## DATA SHOWN
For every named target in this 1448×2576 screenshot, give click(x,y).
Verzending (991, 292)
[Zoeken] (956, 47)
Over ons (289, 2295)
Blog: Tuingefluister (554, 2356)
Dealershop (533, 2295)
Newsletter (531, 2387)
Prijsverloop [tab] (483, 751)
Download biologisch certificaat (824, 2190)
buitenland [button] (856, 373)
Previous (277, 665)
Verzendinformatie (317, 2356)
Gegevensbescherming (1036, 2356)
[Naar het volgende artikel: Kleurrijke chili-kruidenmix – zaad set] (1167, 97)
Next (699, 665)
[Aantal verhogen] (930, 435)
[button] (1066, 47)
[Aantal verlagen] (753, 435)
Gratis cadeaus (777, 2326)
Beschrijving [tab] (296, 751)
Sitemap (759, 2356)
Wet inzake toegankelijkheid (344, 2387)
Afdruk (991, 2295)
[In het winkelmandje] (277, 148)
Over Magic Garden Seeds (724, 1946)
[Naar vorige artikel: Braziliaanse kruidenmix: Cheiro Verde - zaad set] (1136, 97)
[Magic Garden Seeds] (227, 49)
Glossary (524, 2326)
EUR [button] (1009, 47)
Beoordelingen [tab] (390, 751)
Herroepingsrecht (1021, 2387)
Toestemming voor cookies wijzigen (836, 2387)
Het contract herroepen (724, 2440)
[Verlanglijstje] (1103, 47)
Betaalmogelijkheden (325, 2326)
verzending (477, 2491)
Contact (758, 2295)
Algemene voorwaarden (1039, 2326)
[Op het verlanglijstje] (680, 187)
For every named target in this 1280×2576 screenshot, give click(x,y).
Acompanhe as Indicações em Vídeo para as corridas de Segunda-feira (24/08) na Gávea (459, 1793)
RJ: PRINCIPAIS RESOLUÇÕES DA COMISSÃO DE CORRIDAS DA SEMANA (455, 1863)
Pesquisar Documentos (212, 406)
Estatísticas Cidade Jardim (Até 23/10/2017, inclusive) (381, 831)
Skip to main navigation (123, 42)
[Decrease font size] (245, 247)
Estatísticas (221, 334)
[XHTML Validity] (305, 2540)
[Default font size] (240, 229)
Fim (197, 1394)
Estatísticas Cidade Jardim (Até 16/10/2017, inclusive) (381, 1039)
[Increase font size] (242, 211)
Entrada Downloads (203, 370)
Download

## TRY IT
Scan the material above. Return every line containing the string "Jardim".

## EXERCISE RESPONSE
Estatísticas Cidade Jardim (Até 23/10/2017, inclusive) (381, 831)
Estatísticas Cidade Jardim (Até 16/10/2017, inclusive) (381, 1039)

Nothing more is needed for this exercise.